→ **What needs to be done**
When you reach the line in the listing below that contains "[Increment Quantity] (63, 709)", begin returning lines exactly as written, and stop after the line that contains "[Sign In] (155, 25)". Return no other lines.

→ **Provided records**

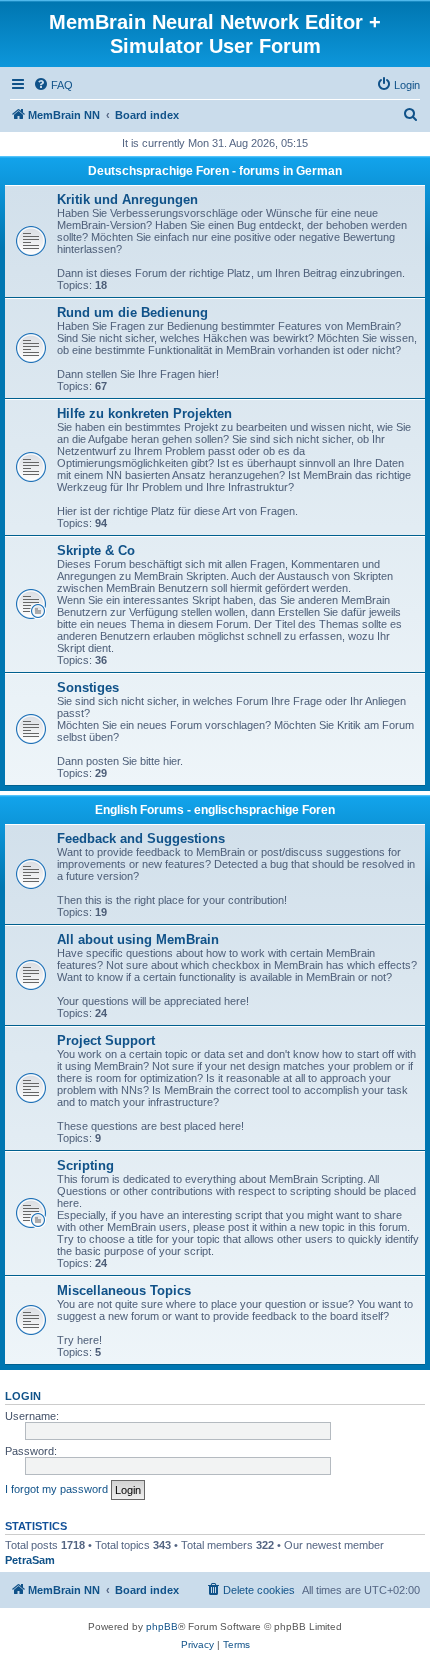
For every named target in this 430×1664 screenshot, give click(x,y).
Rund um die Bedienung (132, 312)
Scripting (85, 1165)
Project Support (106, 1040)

--

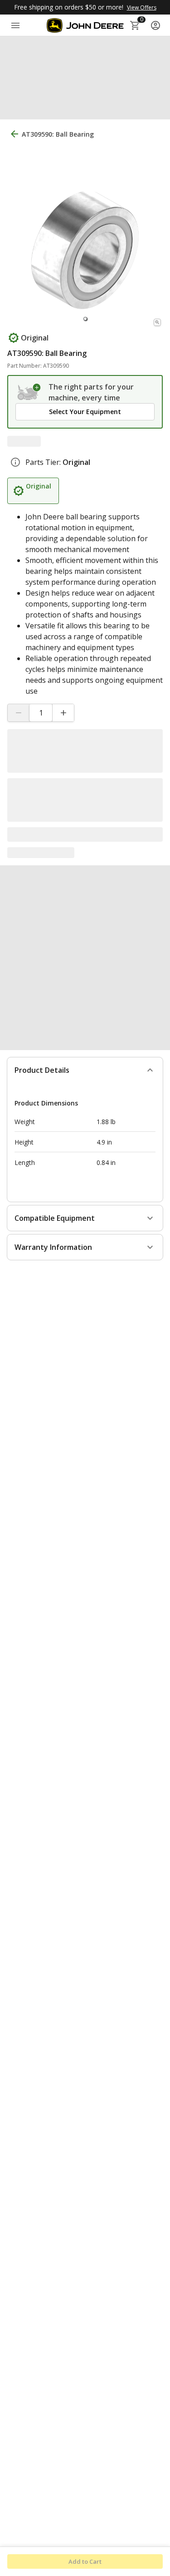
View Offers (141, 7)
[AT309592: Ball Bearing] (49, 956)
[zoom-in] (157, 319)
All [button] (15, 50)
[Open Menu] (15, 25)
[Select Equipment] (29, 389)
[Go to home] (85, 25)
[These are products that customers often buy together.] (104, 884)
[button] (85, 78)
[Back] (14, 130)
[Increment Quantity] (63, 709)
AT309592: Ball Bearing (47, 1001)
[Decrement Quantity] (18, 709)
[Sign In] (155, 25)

→ **Task solution**
[Increment Quantity] (63, 709)
AT309592: Ball Bearing (47, 1001)
[Decrement Quantity] (18, 709)
[Sign In] (155, 25)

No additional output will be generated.